I love teaching my year 9 group. I’ve taught them for 2 years now and in the main, they are really up for having a go at most things I give them and they usually try their best. There are times when they’re a little loud but they are such a fun group to teach. When it comes to planning these lessons I’m always mindful of trying to create opportunities for lots of ‘eureka’ moments that they’ll want to recreate time and time again, whilst building on their very strong number skills to aid fluency BUT also looking at ways to demonstrate different strategies to apply in unfamiliar situations. WOW! That sounds a lot … the reality is that it isn’t a conscious thing – I don’t go through a mental list of things to include in a lesson but I am definitely aware of my ‘wish list’ when I’m planning their lessons.
We’ve just moved on from looking at HCF and LCM in context and I wanted something to link these lessons to our next topic – “product rule for counting” – rather than just a very abrupt ‘one topic ends.
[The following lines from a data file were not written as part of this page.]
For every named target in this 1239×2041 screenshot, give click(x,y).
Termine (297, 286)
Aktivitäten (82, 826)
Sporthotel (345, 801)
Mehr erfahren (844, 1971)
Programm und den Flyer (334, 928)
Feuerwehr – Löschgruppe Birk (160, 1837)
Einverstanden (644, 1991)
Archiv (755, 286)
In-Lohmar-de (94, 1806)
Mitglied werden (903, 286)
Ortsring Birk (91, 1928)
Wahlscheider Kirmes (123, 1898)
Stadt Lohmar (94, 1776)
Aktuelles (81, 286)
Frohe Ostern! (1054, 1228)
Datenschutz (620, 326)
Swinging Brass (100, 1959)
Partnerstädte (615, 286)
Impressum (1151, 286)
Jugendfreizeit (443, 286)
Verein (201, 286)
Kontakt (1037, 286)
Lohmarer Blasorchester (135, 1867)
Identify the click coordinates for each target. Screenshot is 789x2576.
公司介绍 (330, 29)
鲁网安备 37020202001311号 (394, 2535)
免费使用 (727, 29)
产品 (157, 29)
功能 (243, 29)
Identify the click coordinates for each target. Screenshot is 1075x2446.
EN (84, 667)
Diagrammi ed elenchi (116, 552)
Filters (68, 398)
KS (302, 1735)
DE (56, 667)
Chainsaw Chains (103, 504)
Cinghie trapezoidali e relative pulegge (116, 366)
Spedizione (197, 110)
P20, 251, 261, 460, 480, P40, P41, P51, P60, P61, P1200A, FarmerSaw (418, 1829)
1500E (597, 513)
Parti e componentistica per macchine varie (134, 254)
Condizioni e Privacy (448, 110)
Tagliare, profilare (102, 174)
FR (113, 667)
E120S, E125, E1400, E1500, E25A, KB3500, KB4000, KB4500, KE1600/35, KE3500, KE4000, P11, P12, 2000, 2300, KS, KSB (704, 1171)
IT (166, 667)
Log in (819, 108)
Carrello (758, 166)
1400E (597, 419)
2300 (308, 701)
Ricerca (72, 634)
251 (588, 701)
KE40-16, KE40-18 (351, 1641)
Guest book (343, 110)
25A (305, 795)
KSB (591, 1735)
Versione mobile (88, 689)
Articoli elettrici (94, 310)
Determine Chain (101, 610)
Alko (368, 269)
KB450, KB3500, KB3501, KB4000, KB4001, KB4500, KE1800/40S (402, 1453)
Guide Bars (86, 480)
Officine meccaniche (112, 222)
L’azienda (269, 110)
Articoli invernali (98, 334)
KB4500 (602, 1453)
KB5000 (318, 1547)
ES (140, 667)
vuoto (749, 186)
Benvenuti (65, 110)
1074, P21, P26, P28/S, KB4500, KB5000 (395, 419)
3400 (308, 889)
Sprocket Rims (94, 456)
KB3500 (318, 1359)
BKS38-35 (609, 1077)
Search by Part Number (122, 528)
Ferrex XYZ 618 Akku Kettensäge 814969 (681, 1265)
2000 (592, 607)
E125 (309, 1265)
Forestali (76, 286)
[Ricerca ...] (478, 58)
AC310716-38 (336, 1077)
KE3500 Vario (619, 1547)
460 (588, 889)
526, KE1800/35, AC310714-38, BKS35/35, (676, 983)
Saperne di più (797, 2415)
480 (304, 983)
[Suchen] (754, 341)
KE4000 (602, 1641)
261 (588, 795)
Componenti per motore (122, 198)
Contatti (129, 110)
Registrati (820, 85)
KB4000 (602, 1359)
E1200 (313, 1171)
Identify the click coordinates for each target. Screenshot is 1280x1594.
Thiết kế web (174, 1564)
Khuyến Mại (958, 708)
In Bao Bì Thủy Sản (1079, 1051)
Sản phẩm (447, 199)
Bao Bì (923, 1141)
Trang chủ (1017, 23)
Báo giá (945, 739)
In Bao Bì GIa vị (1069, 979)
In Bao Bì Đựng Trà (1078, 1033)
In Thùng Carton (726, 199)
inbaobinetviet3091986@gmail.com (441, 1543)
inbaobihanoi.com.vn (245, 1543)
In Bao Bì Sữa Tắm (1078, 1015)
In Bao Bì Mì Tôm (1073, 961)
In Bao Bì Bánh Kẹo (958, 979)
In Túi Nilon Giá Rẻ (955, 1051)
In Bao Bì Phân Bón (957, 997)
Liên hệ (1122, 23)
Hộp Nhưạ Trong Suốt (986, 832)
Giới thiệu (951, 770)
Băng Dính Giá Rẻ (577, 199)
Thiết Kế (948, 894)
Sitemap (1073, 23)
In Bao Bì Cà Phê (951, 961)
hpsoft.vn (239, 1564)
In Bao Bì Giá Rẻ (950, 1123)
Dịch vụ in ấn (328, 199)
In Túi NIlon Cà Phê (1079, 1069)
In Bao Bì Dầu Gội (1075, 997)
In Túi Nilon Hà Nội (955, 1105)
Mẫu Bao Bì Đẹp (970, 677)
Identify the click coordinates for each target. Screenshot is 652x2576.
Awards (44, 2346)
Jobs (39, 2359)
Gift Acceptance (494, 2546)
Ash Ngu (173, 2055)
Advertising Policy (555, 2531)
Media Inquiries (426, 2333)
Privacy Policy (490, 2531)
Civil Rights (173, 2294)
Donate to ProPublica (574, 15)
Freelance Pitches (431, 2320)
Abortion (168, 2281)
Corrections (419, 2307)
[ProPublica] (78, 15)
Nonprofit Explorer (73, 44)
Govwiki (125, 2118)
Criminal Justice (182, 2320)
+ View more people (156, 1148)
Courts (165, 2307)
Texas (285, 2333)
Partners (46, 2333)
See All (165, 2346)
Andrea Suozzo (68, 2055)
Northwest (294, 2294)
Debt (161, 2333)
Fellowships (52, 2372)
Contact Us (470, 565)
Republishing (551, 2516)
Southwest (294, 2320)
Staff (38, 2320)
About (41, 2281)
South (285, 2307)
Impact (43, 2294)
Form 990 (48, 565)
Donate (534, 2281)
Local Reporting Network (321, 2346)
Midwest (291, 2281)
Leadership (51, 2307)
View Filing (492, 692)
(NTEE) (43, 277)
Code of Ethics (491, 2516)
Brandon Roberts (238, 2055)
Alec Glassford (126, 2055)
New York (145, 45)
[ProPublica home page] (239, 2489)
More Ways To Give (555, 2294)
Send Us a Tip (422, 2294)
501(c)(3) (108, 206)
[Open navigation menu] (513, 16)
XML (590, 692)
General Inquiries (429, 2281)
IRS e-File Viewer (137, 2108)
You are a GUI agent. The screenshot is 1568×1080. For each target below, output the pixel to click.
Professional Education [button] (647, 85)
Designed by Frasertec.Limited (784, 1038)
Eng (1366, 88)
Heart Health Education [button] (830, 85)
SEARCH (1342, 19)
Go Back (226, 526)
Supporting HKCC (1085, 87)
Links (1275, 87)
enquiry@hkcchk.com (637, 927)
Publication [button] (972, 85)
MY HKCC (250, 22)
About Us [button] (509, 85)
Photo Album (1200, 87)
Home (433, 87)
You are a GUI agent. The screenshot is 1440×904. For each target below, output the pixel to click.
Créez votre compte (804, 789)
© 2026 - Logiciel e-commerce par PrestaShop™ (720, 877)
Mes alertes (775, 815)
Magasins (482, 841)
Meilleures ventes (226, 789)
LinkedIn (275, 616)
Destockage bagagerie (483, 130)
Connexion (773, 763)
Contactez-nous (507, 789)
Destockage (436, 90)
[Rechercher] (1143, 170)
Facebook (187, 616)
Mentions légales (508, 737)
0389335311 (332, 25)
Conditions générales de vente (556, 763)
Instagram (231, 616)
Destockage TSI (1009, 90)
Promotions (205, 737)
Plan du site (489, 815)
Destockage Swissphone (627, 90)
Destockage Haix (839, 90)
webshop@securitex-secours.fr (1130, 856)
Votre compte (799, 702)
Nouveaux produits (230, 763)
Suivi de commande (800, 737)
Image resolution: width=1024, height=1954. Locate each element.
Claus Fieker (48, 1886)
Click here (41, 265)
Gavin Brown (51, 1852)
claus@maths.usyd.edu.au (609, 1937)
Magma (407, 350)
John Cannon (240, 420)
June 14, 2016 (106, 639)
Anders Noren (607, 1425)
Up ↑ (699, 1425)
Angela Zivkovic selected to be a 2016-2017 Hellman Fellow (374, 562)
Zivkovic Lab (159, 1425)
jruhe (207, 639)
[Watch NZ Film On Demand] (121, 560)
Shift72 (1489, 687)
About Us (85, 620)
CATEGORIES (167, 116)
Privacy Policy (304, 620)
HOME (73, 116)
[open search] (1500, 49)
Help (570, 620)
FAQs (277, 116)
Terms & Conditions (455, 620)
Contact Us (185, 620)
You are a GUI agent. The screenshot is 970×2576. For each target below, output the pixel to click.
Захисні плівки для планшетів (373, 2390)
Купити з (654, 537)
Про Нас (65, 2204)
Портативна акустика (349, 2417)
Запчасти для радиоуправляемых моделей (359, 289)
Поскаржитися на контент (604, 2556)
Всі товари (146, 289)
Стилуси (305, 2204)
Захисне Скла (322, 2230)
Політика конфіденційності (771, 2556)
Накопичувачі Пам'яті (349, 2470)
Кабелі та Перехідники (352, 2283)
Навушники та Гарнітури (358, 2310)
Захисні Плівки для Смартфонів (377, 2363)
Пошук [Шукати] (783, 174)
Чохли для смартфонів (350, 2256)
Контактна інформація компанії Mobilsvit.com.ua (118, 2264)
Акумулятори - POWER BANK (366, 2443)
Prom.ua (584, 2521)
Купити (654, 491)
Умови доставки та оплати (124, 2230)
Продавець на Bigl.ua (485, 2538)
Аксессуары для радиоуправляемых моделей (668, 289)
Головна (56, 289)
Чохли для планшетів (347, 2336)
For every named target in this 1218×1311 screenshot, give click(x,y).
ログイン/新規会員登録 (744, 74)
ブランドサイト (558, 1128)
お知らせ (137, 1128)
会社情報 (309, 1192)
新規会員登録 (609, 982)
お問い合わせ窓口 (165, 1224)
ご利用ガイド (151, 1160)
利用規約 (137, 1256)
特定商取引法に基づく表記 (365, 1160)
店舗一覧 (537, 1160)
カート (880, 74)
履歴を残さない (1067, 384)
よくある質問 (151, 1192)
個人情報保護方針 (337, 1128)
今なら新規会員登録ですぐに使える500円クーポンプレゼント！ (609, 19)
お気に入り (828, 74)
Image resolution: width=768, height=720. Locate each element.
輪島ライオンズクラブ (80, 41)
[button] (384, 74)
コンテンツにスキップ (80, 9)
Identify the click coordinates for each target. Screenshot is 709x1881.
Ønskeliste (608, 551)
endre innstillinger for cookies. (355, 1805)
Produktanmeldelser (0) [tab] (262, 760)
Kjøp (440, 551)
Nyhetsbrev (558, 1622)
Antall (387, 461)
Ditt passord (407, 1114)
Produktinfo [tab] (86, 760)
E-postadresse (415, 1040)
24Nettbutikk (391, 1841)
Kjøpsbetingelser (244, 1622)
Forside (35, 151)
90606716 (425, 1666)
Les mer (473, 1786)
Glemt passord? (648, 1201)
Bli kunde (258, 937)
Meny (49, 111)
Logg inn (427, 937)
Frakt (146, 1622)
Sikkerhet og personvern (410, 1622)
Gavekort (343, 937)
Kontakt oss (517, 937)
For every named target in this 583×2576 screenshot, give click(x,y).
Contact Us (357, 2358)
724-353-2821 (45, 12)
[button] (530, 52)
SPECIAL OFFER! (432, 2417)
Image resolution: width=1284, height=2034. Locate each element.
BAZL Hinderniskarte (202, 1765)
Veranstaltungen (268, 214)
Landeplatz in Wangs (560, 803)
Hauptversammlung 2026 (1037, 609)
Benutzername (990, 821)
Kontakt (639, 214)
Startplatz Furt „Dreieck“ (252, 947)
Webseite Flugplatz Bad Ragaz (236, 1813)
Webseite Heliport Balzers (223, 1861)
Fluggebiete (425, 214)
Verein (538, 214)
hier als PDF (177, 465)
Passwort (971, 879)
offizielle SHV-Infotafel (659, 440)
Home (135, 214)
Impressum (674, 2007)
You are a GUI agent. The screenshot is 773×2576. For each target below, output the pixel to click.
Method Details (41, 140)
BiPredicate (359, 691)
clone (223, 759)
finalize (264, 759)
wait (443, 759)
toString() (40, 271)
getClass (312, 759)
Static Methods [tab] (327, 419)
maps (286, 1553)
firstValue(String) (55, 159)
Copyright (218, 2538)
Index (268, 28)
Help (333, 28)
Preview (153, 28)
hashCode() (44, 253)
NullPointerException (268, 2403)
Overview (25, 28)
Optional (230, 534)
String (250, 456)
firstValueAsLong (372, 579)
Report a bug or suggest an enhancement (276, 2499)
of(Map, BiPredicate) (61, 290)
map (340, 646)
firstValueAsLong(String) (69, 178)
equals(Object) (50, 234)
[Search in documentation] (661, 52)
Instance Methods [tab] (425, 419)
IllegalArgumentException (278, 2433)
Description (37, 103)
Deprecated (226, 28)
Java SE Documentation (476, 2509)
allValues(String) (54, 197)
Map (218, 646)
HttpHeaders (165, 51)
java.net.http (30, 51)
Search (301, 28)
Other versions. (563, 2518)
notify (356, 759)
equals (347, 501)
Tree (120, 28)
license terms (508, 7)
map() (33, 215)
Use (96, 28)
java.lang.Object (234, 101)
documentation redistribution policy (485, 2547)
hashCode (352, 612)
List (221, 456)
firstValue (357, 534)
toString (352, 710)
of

Another one begins’ kind of thing, so I put together the attached three “pens” questions** and it was fab! With the first question we agreed that “drawing 3 lines would help us to ‘see/remind us’ that there were 3 students” (it sounds very simple but I feel that we need to verbalise why we do things like this in maths lessons and not just assume they’ll even notice it). We then went onto writing a list of possible numbers from which we could eliminate further numbers. A discussion about the importance of not being “scattergun” in our approach and what being systematic means – I was able to link back to “find the factors of 40” kind of question and why we try to take a logical approach in listing the factors:
- 1,40 2,20
34,10 5,8 6 7 8,5(repeating so we STOP!)
It was such a simple lesson that led to lots of discussion about why we use specific strategies and the best way to justify why certain numbers could be eliminated using reasoning rather than just .. “because”… e.g. we can eliminate 13 from the list because the other two students would each have 1 pen but we are told that none of them has the same number of pens. We did eventually get onto trying to find a way of working out when it is appropriate to use the product rule for counting which is a great place to pick up on the topic next lesson!
In other news … I still can’t tell you any more about our news but logos are appearing on this page faster than you can … ummm … aaahhh … oh I don’t know where thats’ going so I’ll give up whilst I’m ahead. Must dash … early night required as I’m off oop North again tomorrow.
** Not to be confused with Don Stewards 15 pens which is fabulous! I used it with this group as an introduction to forming and solving equations last year.